Records supplied START

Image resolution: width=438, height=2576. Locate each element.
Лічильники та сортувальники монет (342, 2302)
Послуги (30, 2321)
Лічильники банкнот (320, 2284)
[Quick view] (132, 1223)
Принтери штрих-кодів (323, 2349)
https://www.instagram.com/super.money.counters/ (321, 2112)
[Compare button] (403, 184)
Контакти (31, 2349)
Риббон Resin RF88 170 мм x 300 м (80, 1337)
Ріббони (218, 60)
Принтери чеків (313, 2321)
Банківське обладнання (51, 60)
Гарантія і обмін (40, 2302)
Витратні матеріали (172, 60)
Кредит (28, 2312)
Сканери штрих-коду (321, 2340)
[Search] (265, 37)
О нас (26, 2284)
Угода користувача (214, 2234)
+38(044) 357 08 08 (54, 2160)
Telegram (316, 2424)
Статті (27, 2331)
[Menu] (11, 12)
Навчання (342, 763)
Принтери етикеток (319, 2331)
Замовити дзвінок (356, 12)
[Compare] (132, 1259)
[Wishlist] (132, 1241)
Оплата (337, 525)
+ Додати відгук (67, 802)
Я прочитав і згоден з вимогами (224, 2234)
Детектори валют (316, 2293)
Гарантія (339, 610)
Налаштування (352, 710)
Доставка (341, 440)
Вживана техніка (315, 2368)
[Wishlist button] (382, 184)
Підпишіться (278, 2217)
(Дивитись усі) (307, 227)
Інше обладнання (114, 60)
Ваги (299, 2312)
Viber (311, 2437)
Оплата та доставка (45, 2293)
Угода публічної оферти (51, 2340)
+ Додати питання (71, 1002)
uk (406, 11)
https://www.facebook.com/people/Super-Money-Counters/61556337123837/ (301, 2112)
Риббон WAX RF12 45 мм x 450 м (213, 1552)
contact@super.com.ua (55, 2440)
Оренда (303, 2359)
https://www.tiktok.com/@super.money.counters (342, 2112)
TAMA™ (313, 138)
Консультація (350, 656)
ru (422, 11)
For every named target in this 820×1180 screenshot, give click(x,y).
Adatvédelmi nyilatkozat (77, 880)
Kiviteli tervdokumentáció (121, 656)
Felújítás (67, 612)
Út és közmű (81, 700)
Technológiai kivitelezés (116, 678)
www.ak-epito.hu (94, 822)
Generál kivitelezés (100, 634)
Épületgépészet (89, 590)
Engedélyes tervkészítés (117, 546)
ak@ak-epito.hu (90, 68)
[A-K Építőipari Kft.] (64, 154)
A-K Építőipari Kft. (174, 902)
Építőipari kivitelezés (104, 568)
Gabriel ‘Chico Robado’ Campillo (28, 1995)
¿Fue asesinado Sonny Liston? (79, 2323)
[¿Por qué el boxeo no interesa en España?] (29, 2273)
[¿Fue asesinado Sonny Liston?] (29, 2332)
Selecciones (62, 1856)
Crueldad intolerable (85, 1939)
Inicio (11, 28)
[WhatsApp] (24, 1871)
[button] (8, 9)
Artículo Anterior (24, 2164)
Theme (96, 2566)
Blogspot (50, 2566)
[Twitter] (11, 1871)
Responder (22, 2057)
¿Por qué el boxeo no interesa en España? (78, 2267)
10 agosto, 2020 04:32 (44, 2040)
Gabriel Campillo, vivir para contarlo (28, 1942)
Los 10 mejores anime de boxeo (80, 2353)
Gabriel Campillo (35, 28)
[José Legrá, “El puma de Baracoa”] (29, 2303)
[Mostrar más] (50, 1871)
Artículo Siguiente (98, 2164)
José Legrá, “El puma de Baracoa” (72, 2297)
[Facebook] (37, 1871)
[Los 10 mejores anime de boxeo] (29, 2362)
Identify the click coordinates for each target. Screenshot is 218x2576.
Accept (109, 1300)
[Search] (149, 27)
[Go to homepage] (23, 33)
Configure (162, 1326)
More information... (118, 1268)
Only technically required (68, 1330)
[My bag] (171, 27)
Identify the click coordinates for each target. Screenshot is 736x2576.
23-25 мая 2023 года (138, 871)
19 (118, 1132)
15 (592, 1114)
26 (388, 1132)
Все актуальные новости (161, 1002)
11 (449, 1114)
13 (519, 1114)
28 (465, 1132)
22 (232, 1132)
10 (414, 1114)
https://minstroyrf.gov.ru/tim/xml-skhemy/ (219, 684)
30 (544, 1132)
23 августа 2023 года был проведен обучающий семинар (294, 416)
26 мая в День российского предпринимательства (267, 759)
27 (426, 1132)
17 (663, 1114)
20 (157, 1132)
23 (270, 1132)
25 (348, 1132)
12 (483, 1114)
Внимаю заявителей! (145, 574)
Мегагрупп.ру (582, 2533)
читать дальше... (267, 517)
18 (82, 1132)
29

Records supplied END

**Problem requirements**
Anywhere the listing shows the word "Legrá", copy the full line.

**Problem solution**
[José Legrá, “El puma de Baracoa”] (29, 2303)
José Legrá, “El puma de Baracoa” (72, 2297)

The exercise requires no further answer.